The main characteristic of the viceregal system, according to K. B. Sayeed, was that "matters pertaining to the Central Government were under the control of the Governor-General in Council.8 In other words, the governor-general could overrule the majority of the legislature. The Government of India Act of 1935 provided extensive executive powers to the governor-general, who was unchecked by the federal legislative assembly-he answered only to the British parliament through the secretary of state for India, and his office represented the retention of dyarchy in the Government of India Act signifying the colonial status of India under the Crown.9 While the Independence Act of 1947 placed constitutional and legislative responsibility in the constituent assembly, it retained the full plenitude of reserved powers as described in the Government of India Act with the representative of the Crown until a new constitution was enacted. Jinnah's choice to be governor-general and head of state, instead of prime minister and head of government, had the unintended consequence of politically reinforcing the viceregal system. However, Jinnah believed, as he indicated in early 1948, that the viceregal system would last only until a new constitution was enacted within "eighteen months or two years.10
Jinnah's authority was ultimately extralegal. He was the Quaid-i-Azam, the Great Leader, a title bestowed by Indian Muslims and later adopted via a motion in Pakistan's constituent assembly. His charismatic authority could not be passed on. Unfortunately, the inability of political leaders to reach a constitutional consensus entrenched the negative features of the viceregal system and permitted the unchecked growth of the civil-military bureaucracy under the protective autocratic powers of the viceregal head of state. The dismissal of Khawaja Nazimuddin's ministry in April 1953, following anti-Ahmadiya riots in Punjab, and the dissolution of the constituent assembly in October 1954 by Governor-General Ghulam Mohammed were demonstrations of viceregal powers and symptomatic of the increasing control of the levers of government by the civil-military bureaucracy. Both Ghulam Mohammed and Iskander Mirza, as occupants of the viceregal office, came from the civil and military services of British India's imperial administration. Their contempt for the political process and politicians was shared by Pakistan's civil-military elite and reinforced by the politicians' failure and indecision to deal with public disorder, as in the anti-Ahmadiya agitations, and the inability to reach a constitutional consensus. Ghulam Mohammed dissolved the first constituent assembly, and Iskander Mirza decided to remove the politicians and end the charade of parliamentary government by inviting the army to take power in October 1958.
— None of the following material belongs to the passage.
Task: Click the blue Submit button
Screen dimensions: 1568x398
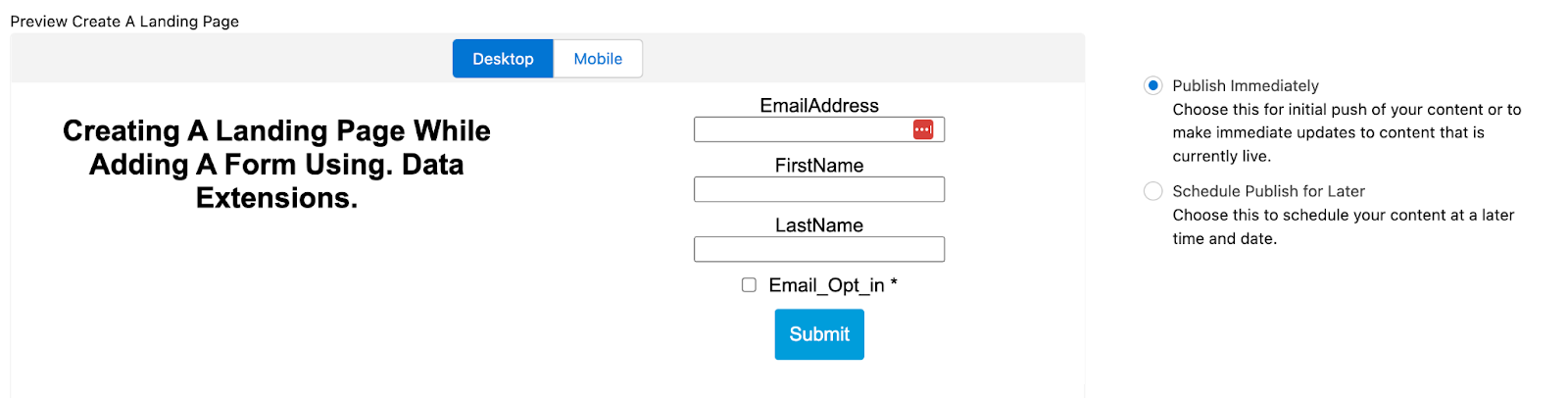Action: point(819,334)
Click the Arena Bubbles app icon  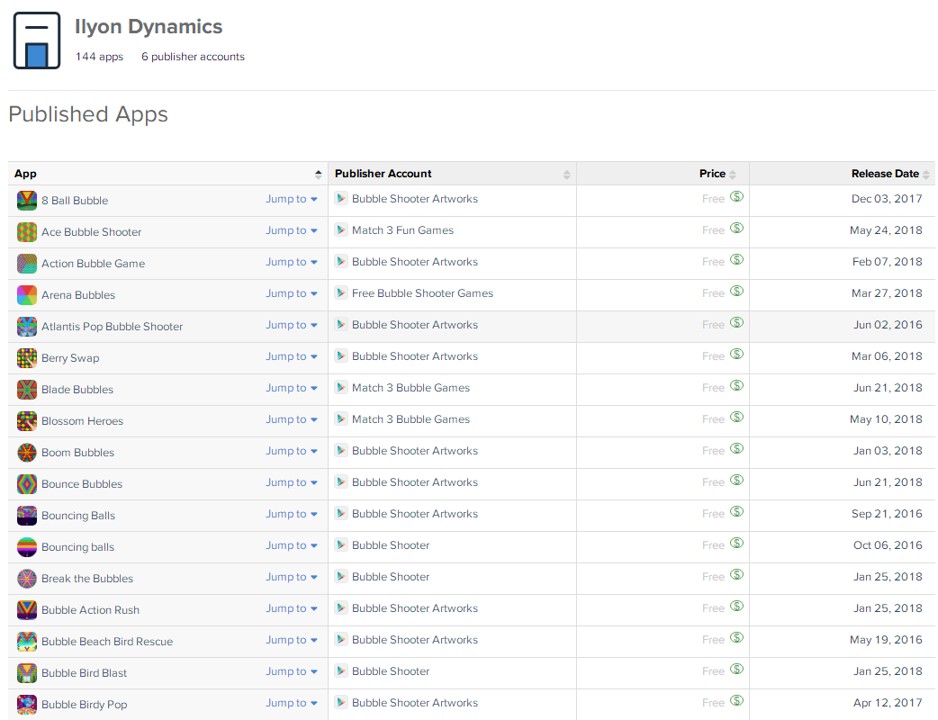tap(27, 295)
The entrenchment of the civil-military bureaucracy in the administration of the country meant, in practical terms, the marginalization of regional political representation at the center and the increasing dominance of one region and ethnic group over the rest. Punjab provided the largest cadre of military recruits among Muslims in British India, and this pattern continued in Pakistan.11 Similarly, senior civil servants were from Punjab or from the muhajir group (Muslim emigrants from post-1947 India whose ethnic origins were outside of the territorially demarcated boundaries of the new state). In terms of population, the province of East Bengal, renamed East Pakistan, constituted more than half of Pakistan but, at the time of partition, had less than 1 percent of representation in what became the Pakistan army.12 In the higher ranks of the central secretariat, there were no civil servants from East Pakistan.13 The bulk of the army, with its officer corps amounting to 77 percent, came from Punjab, and nearly 20 percent came from the North West Frontier Province (NWFP).14 Hence, the provision of government during the first decade through the viceregal system supported by the civil-military bureaucracy, and then after 1958 with the first military administration to be repeated following the coups of 1969 and 1977, came to be viewed (justifiably) by the rest of the country as Punjabi hegemony over all other ethnic groups.